Sommaruga Carlo · Ständerat · 2021-09-15
Sommaruga Carlo · Ständerat · Genf · Sozialdemokratische Fraktion · 2021-09-15
Wortprotokoll
Je remercie le rapporteur pour l'exposé complet et très précis qu'il nous a fourni. Je voudrais relever que la problématique du fonctionnement du Ministère public de la Confédération et de son Autorité de surveillance est un thème discuté depuis des années et non seulement depuis que le système actuel - avec un Ministère public indépendant - a été mis en place. La problématique des critiques et de la perte de légitimité du Ministère public se posait déjà à l'époque où il était intégré dans le Département fédéral de justice et police.
Cela m'avait d'ailleurs amené, en 2016, à déposer une initiative parlementaire qui visait à ce qu'il n'y ait pas qu'un procureur général mais un triumvirat à la tête de cette institution extrêmement importante pour notre organisation judiciaire. En effet, des critiques personnelles qui étaient formulées, soit d'ordre politique, soit d'ordre juridique, contre le Ministère public, c'est-à-dire contre le procureur général de la Confédération, étaient en fait dirigées contre l'institution elle-même. Mon initiative de 2016 avait été appuyée par la [PAGE 827] commission du Conseil national et avait ensuite été retirée puisqu'elle n'avait trouvé aucun écho dans notre conseil.
En 2020, j'ai de nouveau proposé une réforme par voie d'initiative parlementaire; le rapporteur en a parlé. Mon idée à l'époque était plutôt que ce soit le Parlement qui s'occupe de la réforme, dans la mesure où l'institution actuelle du Ministère public tel qu'il existe avec son Autorité de surveillance avait été mise en place par le Parlement, et non par le Conseil fédéral. Cette initiative visait la réforme des compétences du Ministère public de la Confédération, de l'élection du procureur général, de la direction ainsi que de la surveillance du Ministère public.
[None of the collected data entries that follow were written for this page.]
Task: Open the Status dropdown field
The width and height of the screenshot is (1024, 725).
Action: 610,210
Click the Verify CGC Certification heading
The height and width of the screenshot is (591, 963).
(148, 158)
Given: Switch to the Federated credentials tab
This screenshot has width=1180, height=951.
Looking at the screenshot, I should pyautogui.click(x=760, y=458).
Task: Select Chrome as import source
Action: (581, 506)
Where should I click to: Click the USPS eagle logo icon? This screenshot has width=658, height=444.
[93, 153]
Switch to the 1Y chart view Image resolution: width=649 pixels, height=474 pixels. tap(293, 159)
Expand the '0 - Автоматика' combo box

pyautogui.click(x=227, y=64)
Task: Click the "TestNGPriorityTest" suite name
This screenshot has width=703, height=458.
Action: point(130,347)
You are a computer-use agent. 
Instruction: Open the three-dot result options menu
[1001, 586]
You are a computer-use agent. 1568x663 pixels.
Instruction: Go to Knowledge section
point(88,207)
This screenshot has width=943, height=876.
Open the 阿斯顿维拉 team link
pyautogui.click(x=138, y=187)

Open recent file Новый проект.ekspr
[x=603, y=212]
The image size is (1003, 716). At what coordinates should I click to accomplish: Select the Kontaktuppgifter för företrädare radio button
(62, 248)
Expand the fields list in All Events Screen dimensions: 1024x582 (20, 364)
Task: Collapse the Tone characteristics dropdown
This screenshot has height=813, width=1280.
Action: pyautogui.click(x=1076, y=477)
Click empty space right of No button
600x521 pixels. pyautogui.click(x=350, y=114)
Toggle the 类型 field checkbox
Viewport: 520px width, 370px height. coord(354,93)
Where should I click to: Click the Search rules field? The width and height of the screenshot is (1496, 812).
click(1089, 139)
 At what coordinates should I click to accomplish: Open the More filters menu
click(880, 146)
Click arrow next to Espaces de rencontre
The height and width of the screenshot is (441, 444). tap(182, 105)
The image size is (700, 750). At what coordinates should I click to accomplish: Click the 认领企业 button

Cette initiative avait été déposée deux mois après la démission du procureur de la Confédération Lauber. Entre-temps, il y a eu l'excellent travail de la Commission de gestion, qui a été évoqué également par le rapporteur de la commission, et tout particulièrement de sa sous-commission Tribunaux/MPC. Ce travail a débouché sur le rapport des Commissions de gestion du 22 juin 2021, qui a tracé les lignes de ce que devait être la réforme, un rapport dans lequel je me retrouve pleinement. Dès lors, c'est pour cela que durant les travaux effectués en commission j'ai retiré ma propre initiative, car les éléments principaux étaient repris dans le rapport et dans la motion de commission.
Dans le cadre des discussions, il est apparu de manière claire qu'en définitive, vu la complexité de la situation, il valait mieux disposer d'une motion que l'on pourrait transmettre au Conseil fédéral, plutôt qu'initier nous-mêmes une démarche dans le cadre des travaux d'une sous-commission. En résumé, ce que l'on peut dire, c'est qu'avec cette motion une nouvelle étape est franchie, après l'étape des critiques qui ont été formulées, après l'étape des évaluations et après l'étape de la mise en place d'un système complet. Cette nouvelle étape permet l'amélioration de la situation et surtout de porter une attention particulière aux éléments pour lesquels des lacunes ont été constatées.
Je me réjouis que cette motion soit traitée aujourd'hui, et je me réjouis aussi des travaux qui seront entrepris par le Conseil fédéral, rapidement je l'espère, afin que le Ministère public de la Confédération puisse retrouver toute la sérénité qu'il doit avoir pour garantir une justice correcte dans notre pays.